Long before the invasion of Ukraine, however, it had become clear that the Russian president had no intention of making concessions on this issue. Abe had not given up hope, however, and because of his great influence in Japanese politics, his successors felt obliged to show their support for his approach to Russia even after his resignation. This situation has now radically changed. In 2014, after the annexation of Crimea, Abe reluctantly followed his Western partners in applying sanctions against Russia. This time, after a brief moment of hesitation, the Fumio Kishida administration has completely aligned itself with the rest of the G7. Any prospect of renewed engagement with Russia is, for the moment, dead and buried, and Japanese elites are united in their condemnation of the threat posed by Vladimir Putin. No one fears that he will try to invade Hokkaido (which faces Siberia), but Japan’s defense planners probably expect more tension in the north.
Tokyo’s main concern remains the defense of the southern archipelago against China’s maritime advance. It is in this context that one must understand remarks made by several Japanese leaders that the crisis in Ukraine does not only concern Europe, but risks undermining the foundations of the international order in Asia as well. This is a reference to the universal importance of the principle of non-aggression and respect for established borders. It is also an echo of Japan’s concerns about Chinese actions in the East China Sea. China and Russia have conducted several joint naval and air patrols in the region in the last few years.
In response, Japan’s defense budget is growing—albeit at a slow pace—and is beginning to exceed Japan’s informal self-imposed limit of 1% of GDP. In the long run, the crisis in Ukraine will not change this direction. If anything, this crisis will make Japan's government even more convinced that the country needs to improve its military resources and capabilities.
The most immediate concern of the Japanese authorities is the uncertain fate of Taiwan. Over the past two or three years, various Japanese politicians and senior officials have become very outspoken in their expressions of great concern about the growing pressure imposed by China on the island. Japanese strategists see Taiwan’s continued autonomy as an existential issue since "reunification" with China would allow China to easily threaten the archipelago’s sea lines of communication and even the Okinawa islands in the event of a Sino-Japanese conflict. Tokyo's biggest fear, then, is that China will be encouraged by Russia's actions and decide to invade Taiwan, which would be bad for Japan.

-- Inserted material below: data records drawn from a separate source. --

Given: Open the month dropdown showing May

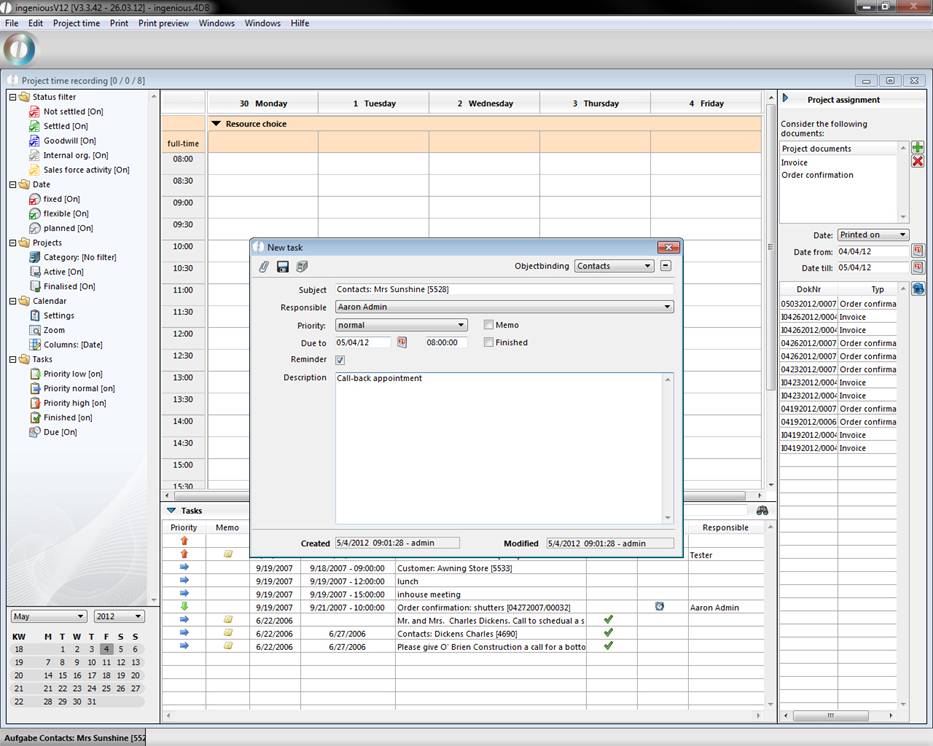Looking at the screenshot, I should click(49, 616).
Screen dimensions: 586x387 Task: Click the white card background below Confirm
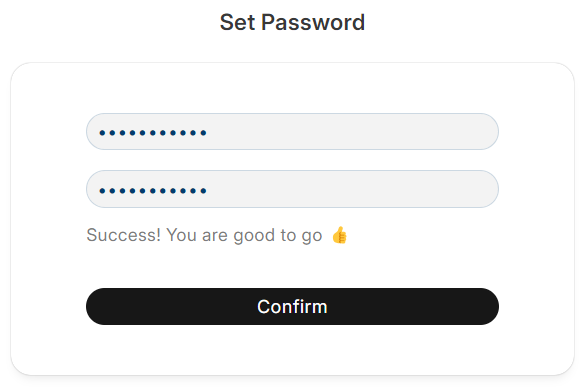(x=292, y=349)
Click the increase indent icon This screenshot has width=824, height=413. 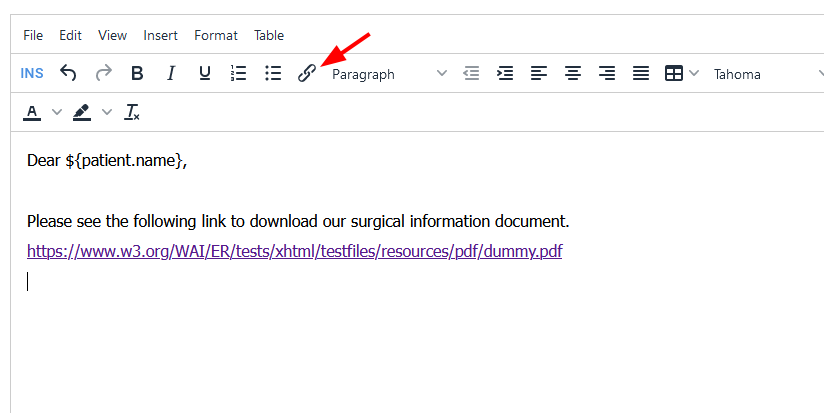click(505, 73)
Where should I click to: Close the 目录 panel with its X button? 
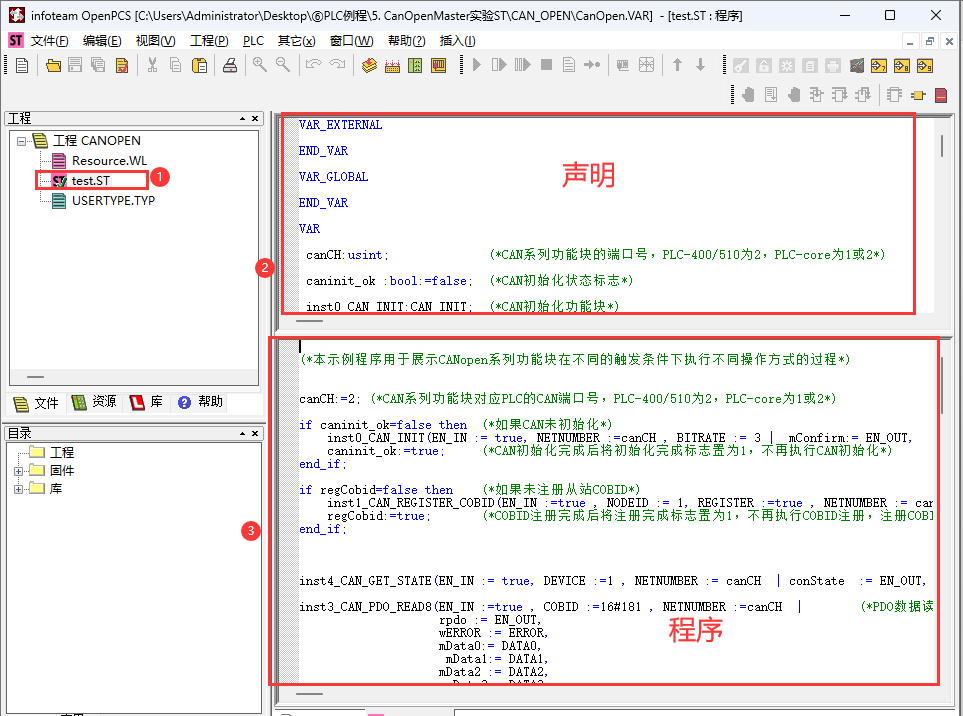(x=256, y=434)
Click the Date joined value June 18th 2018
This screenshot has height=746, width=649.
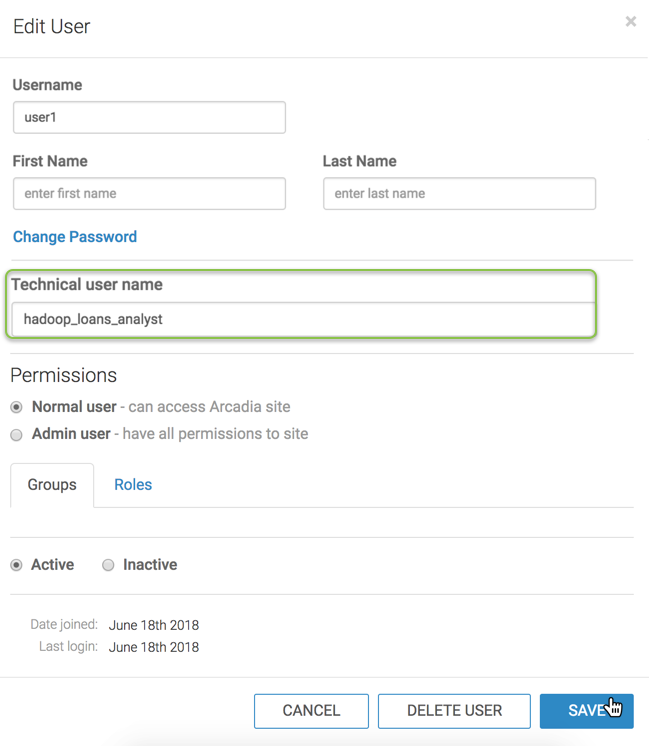(x=154, y=625)
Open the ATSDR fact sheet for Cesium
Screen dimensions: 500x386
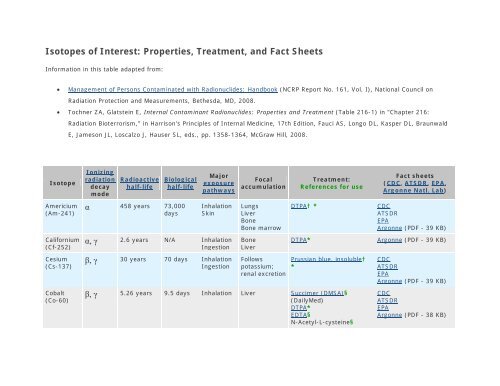click(x=387, y=266)
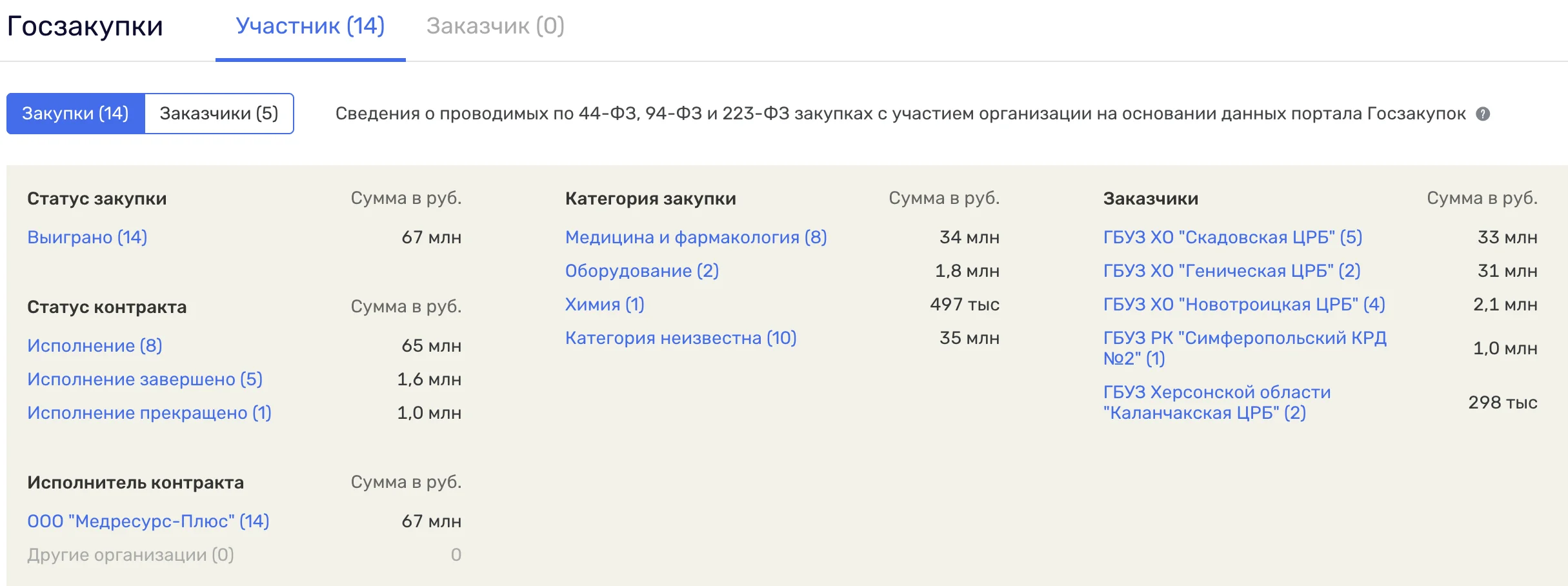Click ГБУЗ ХО "Новотроицкая ЦРБ" (4) link
The height and width of the screenshot is (586, 1568).
(1243, 305)
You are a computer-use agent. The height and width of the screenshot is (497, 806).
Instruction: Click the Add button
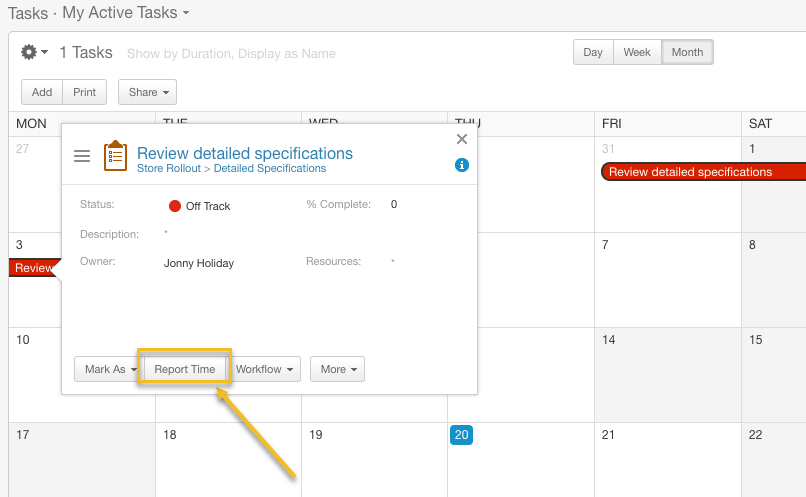point(42,92)
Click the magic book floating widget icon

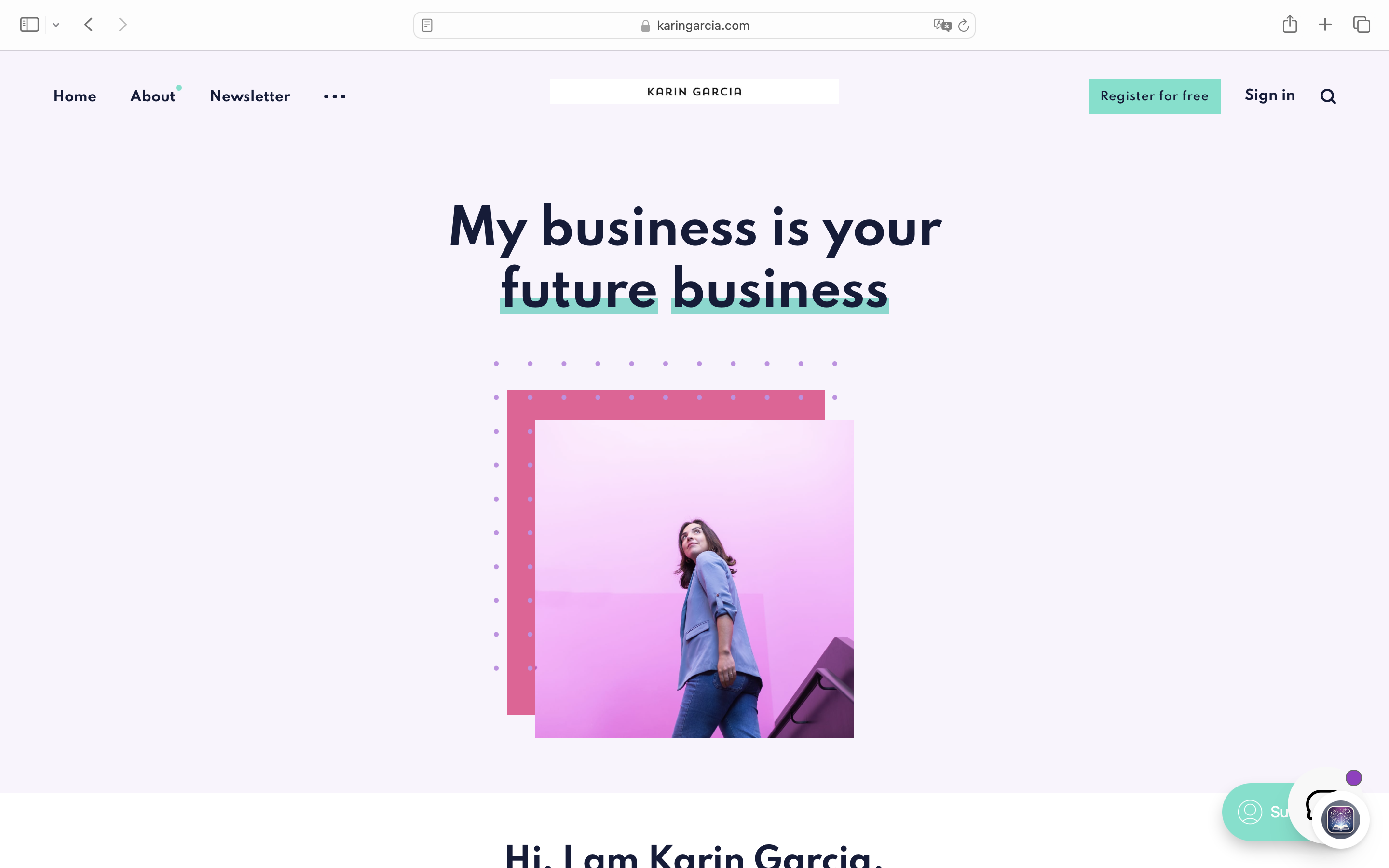pyautogui.click(x=1340, y=819)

There is nothing to suggest that Beijing is tempted to attack Taiwan, although Chinese leaders are closely monitoring the development of the crisis in Europe and will draw lessons from it for their plans for reunification by force. This did not stop Abe Shinzo from calling on the United States to formally pledge to defend Taiwan in the event of a Chinese attack. He also suggested that Japan should seriously discuss hosting U.S. nuclear weapons on its territory—a taboo in Japanese politics until now, even though it is an open secret that such weapons have already been deployed on U.S. bases in the archipelago.
The current Prime Minister, Fumio Kishida, has been quick to point out that these are not the official positions of the Japanese government. Nevertheless, Abe’s views reflect the sense of urgency among Japanese elites in the face of the challenge posed by an "authoritarian axis" between Moscow and Beijing. This idea of a global clash between democratic countries and increasingly bold authoritarian states is not new. The invasion of Ukraine, however, has given it great urgency, both in Japan and in Europe.